▶ [WHAT IS REQUIRED]
Answer these questions from the article on shared cellphones below.
(a) At what event was Joel Ross giving his demo?
(b) Which department at UC-Irvine is behind the effort to cut cellphone waste?
(c) What name do "the geeks" give to sharing features across a network of nearby phones?
EXTRACT PROVIDED section start
"We have to stop thinking about 'my' cellphone and start thinking about 'our' cellphone," Joel Ross told me. A pretty cheeky statement, considering that we'd only met a few minutes before.
But then the UC-Irvine grad student was not trying out a high-tech pick-up line. During a demo at the second annual HASTAC (Humanities, Arts, Sciences, Technology Advance Collaboratory) conference
last Friday, he was explaining an effort by his school's Department of
Informatics to cut down on the waste produced by the millions of
cellphones that are tossed out every year.
As Ross pointed
out, there are 3 million cellphones in use at present, each one likely
to be tossed out about 17 months after purchase. That makes for a lot
of landfill, some of it potentially toxic. Rather than try to cut down
on the number of phones, researchers at UC-Irvine are trying to cut
back on the number of components that go into each phone by allow users
to share features across a network of phones in close proximity to each
other -- or what the geeks call "Human Mediated Networking."
EXTRACT PROVIDED section end
INFORMATION PROVIDED section start
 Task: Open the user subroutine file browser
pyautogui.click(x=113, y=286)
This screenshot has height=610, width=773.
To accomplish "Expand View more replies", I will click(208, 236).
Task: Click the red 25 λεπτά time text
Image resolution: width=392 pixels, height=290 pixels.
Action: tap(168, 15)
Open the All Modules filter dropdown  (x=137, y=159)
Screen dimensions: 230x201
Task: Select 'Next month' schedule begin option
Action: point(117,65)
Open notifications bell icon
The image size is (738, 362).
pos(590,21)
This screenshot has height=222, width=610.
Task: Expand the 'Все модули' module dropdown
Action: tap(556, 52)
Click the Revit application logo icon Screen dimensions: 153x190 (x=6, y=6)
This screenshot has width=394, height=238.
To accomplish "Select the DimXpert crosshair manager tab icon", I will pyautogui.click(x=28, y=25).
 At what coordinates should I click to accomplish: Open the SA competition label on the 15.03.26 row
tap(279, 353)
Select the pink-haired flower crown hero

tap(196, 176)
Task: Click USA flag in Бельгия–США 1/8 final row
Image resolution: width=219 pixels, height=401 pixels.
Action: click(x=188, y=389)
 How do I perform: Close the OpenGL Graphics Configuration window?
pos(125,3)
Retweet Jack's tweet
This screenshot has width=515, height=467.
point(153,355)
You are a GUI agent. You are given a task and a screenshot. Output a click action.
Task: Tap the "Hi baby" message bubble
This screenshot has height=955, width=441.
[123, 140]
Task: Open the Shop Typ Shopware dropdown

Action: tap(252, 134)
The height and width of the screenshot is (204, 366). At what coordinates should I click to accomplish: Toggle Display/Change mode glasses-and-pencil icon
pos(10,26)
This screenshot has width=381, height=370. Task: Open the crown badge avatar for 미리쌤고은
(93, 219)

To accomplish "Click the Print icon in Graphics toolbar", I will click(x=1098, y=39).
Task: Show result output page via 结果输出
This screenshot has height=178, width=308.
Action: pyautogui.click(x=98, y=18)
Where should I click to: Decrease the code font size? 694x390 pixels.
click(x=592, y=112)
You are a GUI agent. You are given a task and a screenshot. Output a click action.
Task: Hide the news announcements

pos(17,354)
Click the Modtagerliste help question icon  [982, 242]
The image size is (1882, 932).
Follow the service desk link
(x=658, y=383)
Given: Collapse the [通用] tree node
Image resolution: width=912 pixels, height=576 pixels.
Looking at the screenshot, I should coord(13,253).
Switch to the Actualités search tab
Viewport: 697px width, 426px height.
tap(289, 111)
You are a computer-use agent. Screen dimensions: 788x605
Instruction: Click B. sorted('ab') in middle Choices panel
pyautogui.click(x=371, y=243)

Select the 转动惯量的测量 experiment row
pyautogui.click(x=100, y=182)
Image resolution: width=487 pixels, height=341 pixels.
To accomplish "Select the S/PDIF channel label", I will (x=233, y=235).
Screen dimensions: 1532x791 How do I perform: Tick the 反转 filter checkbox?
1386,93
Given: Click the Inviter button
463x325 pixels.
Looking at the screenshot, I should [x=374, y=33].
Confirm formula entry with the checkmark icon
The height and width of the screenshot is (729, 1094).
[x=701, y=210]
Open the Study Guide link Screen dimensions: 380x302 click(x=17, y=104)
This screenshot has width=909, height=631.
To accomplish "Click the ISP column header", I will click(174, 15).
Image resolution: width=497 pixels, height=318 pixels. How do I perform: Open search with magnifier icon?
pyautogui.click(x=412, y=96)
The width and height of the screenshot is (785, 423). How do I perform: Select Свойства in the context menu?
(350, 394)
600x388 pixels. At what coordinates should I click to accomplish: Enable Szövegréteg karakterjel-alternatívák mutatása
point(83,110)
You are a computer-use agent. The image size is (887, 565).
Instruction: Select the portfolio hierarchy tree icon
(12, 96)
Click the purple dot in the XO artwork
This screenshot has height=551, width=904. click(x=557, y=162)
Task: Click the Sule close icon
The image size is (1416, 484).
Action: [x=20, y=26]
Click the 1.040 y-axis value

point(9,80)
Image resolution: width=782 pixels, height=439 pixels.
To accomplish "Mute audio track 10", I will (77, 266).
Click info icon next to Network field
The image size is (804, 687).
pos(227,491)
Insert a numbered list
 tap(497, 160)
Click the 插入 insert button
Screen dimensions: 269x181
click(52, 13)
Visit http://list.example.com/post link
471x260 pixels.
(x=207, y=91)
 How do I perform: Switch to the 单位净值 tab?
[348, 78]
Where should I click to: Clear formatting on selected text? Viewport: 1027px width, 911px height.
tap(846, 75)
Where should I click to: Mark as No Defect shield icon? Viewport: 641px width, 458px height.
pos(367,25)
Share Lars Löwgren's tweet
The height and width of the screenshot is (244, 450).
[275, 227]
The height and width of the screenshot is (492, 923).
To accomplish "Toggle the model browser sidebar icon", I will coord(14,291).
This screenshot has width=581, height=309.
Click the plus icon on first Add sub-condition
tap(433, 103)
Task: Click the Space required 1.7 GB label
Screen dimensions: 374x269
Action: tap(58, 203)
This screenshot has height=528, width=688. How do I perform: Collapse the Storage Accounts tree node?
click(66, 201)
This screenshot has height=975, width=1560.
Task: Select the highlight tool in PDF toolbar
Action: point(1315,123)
INFORMATION PROVIDED section end
▶ [SOLVED EXERCISE]
(a) The second annual HASTAC (Humanities, Arts, Sciences, Technology Advance Collaboratory) conference.
(b) The Department of Informatics.
(c) "Human Mediated Networking."